··· RECORDS SUPPLIED

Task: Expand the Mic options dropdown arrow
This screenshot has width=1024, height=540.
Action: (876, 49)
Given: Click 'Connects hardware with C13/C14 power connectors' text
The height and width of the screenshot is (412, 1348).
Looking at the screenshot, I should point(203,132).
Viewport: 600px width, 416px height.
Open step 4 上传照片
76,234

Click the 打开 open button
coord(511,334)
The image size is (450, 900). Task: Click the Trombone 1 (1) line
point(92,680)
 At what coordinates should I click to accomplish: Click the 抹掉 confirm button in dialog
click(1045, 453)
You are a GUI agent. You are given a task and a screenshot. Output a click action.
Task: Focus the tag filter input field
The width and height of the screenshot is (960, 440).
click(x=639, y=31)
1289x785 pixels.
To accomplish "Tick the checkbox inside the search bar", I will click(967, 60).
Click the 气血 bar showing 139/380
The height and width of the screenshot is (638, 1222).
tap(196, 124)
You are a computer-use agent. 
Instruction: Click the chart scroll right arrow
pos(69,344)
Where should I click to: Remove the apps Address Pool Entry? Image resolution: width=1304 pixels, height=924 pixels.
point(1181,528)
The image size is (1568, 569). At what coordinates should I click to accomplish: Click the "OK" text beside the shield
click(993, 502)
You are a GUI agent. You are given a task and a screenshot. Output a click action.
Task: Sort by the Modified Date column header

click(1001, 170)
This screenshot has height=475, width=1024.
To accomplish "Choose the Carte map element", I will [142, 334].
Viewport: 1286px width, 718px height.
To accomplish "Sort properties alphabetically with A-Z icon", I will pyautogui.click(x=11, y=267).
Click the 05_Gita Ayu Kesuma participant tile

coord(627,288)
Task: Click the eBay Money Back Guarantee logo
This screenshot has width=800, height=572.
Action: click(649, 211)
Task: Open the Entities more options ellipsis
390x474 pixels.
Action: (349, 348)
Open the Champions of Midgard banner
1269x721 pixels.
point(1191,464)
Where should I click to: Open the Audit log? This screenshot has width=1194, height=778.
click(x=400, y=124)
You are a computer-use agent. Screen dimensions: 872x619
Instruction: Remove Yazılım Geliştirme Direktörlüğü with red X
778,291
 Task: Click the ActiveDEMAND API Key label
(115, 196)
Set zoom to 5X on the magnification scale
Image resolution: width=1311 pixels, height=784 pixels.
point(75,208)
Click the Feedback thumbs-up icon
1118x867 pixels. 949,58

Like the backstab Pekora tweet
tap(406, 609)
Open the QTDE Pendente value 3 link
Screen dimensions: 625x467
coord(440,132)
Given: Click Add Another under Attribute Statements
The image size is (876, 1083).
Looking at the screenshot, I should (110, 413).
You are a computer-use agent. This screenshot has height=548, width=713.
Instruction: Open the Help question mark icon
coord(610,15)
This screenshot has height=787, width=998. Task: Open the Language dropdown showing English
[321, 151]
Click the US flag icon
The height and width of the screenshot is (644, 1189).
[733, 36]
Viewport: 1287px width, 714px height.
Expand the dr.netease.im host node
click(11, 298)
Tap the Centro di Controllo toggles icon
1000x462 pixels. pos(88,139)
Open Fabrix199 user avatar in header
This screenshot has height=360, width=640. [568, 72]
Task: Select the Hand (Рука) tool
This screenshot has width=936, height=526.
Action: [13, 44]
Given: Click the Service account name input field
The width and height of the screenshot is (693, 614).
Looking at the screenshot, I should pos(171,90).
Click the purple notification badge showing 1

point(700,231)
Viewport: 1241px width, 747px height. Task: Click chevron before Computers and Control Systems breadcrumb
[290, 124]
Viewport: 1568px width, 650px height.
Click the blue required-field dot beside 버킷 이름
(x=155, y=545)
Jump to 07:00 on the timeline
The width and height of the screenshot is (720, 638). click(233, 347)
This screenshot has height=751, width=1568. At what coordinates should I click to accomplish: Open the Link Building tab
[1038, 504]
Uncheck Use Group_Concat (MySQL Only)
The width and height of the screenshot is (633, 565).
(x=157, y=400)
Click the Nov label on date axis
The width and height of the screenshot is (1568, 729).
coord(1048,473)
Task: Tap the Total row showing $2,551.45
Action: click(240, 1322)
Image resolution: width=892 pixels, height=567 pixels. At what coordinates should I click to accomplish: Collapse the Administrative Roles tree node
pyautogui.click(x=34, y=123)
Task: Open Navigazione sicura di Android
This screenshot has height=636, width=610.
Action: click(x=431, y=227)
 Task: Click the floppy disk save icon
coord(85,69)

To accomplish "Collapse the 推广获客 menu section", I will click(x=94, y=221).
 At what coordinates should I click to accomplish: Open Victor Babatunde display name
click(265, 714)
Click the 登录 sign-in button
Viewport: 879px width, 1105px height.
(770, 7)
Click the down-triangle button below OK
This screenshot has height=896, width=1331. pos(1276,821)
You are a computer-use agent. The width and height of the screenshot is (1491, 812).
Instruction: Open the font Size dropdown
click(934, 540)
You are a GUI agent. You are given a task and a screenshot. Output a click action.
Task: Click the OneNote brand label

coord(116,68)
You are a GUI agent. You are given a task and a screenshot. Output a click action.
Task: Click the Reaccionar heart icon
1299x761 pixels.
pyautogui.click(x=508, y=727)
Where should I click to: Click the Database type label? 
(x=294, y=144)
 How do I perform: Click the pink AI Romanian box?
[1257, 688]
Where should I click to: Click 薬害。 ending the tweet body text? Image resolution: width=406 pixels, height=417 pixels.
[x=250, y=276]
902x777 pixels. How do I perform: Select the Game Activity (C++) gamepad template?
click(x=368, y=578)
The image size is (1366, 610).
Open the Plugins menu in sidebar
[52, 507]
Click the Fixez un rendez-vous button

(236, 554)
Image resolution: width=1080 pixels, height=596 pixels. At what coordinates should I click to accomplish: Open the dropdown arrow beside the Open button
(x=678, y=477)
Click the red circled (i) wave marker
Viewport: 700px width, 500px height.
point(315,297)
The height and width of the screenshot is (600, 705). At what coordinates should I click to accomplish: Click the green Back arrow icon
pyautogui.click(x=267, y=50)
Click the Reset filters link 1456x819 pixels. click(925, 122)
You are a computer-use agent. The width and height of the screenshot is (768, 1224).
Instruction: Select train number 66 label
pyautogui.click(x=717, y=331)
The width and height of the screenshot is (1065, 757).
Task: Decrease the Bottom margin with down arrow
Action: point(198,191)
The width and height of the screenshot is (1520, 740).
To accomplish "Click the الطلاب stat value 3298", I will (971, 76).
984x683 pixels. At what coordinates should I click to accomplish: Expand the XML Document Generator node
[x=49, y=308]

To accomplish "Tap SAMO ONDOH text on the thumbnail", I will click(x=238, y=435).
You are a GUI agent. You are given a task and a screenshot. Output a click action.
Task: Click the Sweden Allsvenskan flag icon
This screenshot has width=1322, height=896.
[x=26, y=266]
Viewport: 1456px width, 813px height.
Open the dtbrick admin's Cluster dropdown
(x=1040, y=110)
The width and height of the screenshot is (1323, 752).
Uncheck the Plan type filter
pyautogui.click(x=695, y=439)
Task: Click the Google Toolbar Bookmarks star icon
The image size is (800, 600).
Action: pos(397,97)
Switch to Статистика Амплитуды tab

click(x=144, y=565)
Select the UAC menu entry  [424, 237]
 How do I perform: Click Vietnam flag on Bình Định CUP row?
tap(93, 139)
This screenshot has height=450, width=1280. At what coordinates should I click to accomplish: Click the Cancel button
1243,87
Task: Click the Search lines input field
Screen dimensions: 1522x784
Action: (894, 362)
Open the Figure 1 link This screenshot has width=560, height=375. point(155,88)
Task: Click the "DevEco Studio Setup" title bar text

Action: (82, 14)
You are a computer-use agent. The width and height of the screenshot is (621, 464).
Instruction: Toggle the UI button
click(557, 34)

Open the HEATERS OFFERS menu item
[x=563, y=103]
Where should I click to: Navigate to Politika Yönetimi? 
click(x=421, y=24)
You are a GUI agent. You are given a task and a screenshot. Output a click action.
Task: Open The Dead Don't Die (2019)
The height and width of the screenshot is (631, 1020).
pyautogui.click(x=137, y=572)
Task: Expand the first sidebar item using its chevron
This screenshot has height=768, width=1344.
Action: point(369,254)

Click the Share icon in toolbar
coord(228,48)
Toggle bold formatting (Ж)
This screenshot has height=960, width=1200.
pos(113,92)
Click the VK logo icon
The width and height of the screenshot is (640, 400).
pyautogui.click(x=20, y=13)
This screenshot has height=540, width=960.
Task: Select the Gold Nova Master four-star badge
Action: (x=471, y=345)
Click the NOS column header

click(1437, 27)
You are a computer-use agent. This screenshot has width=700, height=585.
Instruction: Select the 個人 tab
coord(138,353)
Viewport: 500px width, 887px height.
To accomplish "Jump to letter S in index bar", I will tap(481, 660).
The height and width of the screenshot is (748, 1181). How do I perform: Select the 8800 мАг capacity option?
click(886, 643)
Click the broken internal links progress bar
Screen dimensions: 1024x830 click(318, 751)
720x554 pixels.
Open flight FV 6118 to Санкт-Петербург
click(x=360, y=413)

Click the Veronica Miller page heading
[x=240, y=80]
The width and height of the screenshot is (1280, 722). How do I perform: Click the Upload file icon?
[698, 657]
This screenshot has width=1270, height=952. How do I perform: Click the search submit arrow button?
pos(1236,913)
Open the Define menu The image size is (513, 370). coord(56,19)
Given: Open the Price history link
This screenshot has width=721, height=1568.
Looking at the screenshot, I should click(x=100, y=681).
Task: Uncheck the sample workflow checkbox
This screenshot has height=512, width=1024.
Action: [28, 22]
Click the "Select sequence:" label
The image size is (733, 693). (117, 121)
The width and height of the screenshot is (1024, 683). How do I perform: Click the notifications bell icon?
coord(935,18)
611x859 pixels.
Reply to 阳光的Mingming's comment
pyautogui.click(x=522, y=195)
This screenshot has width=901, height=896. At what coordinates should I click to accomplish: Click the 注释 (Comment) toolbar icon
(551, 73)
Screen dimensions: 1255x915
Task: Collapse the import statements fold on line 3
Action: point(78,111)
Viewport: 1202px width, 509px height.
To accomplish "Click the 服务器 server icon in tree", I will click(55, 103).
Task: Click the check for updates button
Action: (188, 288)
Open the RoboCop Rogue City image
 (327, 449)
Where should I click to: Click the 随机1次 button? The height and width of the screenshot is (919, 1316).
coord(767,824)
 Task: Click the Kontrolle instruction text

······

Transcribe the records above exactly, beginning at the line that contains "The width and height of the screenshot is (1024, 683)." and ending with the line that contains "Viewport: 1202px width, 509px height.", both included, and nothing else.

The width and height of the screenshot is (1024, 683). How do I perform: Click the notifications bell icon?
coord(935,18)
611x859 pixels.
Reply to 阳光的Mingming's comment
pyautogui.click(x=522, y=195)
This screenshot has width=901, height=896. At what coordinates should I click to accomplish: Click the 注释 (Comment) toolbar icon
(551, 73)
Screen dimensions: 1255x915
Task: Collapse the import statements fold on line 3
Action: point(78,111)
Viewport: 1202px width, 509px height.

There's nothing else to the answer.